Many outside the field of animal research argue that the way forward is not to try to improve this research but to replace it with methodologies and technologies that are directly relevant to humans. ³⁸ New approaches based on human biology include in vitro cell models such as organoids and organs-on-a-chip, as well as those using computer simulations and artificial intelligence. While they face the challenges that any research must deal with, in other words the need to ensure internal validity and reproducibility, they cut out the ‘noise’ that animal studies introduce into clinical translation, producing data that are applicable to humans and that are therefore externally valid. Yet despite these new approaches often performing better than animal studies (see for example Dirven et al. ³⁹ on the relative performance of in vitro and in vivo methodologies for predicting drug-induced liver injury in humans), scientists appear reluctant to relinquish traditional practices. In a 2020 study, Pound and colleague Rebecca Ram reviewed scientists’ opinions about the limitations of animal models of stroke. ⁴⁰ They found that while many viewed species differences as a significant problem in preclinical stroke research, the vast majority were reluctant to abandon their animal models, with only 1 of 80 authors advocating a focus on human-relevant research instead.

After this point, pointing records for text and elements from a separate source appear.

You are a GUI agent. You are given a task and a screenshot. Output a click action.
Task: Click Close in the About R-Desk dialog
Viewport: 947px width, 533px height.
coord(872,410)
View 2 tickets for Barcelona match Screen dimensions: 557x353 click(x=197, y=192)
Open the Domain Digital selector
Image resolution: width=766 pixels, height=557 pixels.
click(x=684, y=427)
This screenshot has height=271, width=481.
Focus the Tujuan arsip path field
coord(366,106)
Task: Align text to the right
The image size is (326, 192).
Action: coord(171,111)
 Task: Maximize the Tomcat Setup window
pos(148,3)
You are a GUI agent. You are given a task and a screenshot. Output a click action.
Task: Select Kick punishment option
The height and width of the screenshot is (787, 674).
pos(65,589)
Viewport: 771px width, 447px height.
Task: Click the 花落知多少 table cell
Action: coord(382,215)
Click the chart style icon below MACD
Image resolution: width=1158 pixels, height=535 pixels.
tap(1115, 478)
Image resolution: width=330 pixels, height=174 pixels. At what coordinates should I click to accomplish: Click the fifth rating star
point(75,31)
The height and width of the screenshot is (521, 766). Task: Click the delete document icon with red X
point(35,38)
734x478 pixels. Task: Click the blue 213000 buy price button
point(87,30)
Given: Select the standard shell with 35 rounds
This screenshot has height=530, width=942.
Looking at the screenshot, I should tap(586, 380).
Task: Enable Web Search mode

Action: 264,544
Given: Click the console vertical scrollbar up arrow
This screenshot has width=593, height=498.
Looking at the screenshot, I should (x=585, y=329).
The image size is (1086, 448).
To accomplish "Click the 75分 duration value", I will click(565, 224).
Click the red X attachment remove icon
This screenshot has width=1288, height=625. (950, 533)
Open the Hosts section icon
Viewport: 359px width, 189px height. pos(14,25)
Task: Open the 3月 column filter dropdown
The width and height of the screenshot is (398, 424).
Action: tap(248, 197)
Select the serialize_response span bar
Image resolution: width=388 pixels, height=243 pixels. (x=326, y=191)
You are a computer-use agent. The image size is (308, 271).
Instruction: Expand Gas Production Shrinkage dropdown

Consequently, two streams of research are proceeding in parallel and mostly in isolation from each other. On the one hand, research based on human biology is being advanced and developed as a direct response to the perceived limitations of animal research, and – on the other – animal research continues as usual, albeit with an eye on research improvement. In terms of the latter, CAMARADES is still going strong, ⁴¹ with several projects underway, including the development of ‘living systematic reviews’. ⁴² Nevertheless, change seems to be coming. In the UK, a couple of high-profile animal laboratories are set to close, the reasons being ‘a move to using alternative technologies’ ⁴³ and ‘a changing scientific landscape’, ⁴⁴ while the Medical Research Council’s new ‘Experimental Medicine’ programme ⁴⁵ funds research that focuses on ‘the human as the ultimate experimental animal for improving human health’, noting that this is now possible due to advances in non-invasive techniques such as medical imaging, sensors and ex vivo analyses. The Dutch Parliament has a specific transition programme, ‘Transitie naar Proefdiervrije Innovatie, ⁴⁶ which aims to ensure that the Netherlands is a frontrunner in the transition to innovate without using laboratory animals. Meanwhile, the United States Environmental Protection Agency has committed to ending the use of mammals in chemical testing, ⁴⁷ also aiming to be a frontrunner in the adoption of human-relevant technologies. ⁴⁸ And in September 2021, the European Parliament voted by a stunning majority of 667 to 4 to develop a coordinated plan to replace animal experiments with innovative, non-animal methodologies.^49,50 Might this be the rumblings of a scientific revolution?